Source data:
-- START --
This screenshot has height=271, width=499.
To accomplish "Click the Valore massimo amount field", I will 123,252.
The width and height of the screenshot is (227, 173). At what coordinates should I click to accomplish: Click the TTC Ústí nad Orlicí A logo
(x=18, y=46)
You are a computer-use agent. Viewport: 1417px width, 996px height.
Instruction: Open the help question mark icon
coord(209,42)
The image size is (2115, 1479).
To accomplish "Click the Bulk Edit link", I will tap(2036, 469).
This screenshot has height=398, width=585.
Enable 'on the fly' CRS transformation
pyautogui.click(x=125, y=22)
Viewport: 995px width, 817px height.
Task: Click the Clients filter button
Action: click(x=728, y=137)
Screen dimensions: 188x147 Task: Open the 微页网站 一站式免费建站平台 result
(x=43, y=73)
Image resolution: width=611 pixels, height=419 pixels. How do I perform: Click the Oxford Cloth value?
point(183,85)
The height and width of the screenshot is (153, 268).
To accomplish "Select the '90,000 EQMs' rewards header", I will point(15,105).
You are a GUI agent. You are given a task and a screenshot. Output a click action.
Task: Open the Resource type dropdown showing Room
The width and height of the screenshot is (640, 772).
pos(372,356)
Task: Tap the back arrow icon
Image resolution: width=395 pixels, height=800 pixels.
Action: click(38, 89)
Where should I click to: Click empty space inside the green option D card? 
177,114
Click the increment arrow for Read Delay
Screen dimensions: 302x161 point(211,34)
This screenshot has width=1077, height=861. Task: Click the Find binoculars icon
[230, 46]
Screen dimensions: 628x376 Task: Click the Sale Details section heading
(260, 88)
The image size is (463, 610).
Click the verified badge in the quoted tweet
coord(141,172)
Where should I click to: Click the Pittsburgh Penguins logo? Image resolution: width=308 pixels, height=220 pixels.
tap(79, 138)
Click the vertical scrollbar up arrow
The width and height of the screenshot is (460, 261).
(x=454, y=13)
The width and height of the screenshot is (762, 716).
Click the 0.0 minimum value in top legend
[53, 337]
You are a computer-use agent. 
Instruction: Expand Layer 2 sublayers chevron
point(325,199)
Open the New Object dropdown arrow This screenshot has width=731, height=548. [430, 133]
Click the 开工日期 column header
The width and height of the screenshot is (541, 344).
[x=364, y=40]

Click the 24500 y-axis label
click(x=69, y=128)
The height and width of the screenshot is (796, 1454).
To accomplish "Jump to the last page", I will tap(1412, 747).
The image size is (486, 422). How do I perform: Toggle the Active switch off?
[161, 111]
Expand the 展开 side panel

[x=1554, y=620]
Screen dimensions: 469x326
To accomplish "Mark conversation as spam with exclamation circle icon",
-- END --
What you are asked to do: Switch "Image resolution" to "Display resolution" everywhere it appears in the records above, and write out all the lines again with nothing else changed.

Worked solution:
This screenshot has height=271, width=499.
To accomplish "Click the Valore massimo amount field", I will 123,252.
The width and height of the screenshot is (227, 173). At what coordinates should I click to accomplish: Click the TTC Ústí nad Orlicí A logo
(x=18, y=46)
You are a computer-use agent. Viewport: 1417px width, 996px height.
Instruction: Open the help question mark icon
coord(209,42)
The image size is (2115, 1479).
To accomplish "Click the Bulk Edit link", I will tap(2036, 469).
This screenshot has height=398, width=585.
Enable 'on the fly' CRS transformation
pyautogui.click(x=125, y=22)
Viewport: 995px width, 817px height.
Task: Click the Clients filter button
Action: click(x=728, y=137)
Screen dimensions: 188x147 Task: Open the 微页网站 一站式免费建站平台 result
(x=43, y=73)
Display resolution: width=611 pixels, height=419 pixels. How do I perform: Click the Oxford Cloth value?
point(183,85)
The height and width of the screenshot is (153, 268).
To accomplish "Select the '90,000 EQMs' rewards header", I will point(15,105).
You are a GUI agent. You are given a task and a screenshot. Output a click action.
Task: Open the Resource type dropdown showing Room
The width and height of the screenshot is (640, 772).
pos(372,356)
Task: Tap the back arrow icon
Display resolution: width=395 pixels, height=800 pixels.
Action: click(38, 89)
Where should I click to: Click empty space inside the green option D card? 
177,114
Click the increment arrow for Read Delay
Screen dimensions: 302x161 point(211,34)
This screenshot has width=1077, height=861. Task: Click the Find binoculars icon
[230, 46]
Screen dimensions: 628x376 Task: Click the Sale Details section heading
(260, 88)
The image size is (463, 610).
Click the verified badge in the quoted tweet
coord(141,172)
Where should I click to: Click the Pittsburgh Penguins logo? Display resolution: width=308 pixels, height=220 pixels.
tap(79, 138)
Click the vertical scrollbar up arrow
The width and height of the screenshot is (460, 261).
(x=454, y=13)
The width and height of the screenshot is (762, 716).
Click the 0.0 minimum value in top legend
[53, 337]
You are a computer-use agent. 
Instruction: Expand Layer 2 sublayers chevron
point(325,199)
Open the New Object dropdown arrow This screenshot has width=731, height=548. [430, 133]
Click the 开工日期 column header
The width and height of the screenshot is (541, 344).
[x=364, y=40]

Click the 24500 y-axis label
click(x=69, y=128)
The height and width of the screenshot is (796, 1454).
To accomplish "Jump to the last page", I will tap(1412, 747).
The image size is (486, 422). How do I perform: Toggle the Active switch off?
[161, 111]
Expand the 展开 side panel

[x=1554, y=620]
Screen dimensions: 469x326
To accomplish "Mark conversation as spam with exclamation circle icon",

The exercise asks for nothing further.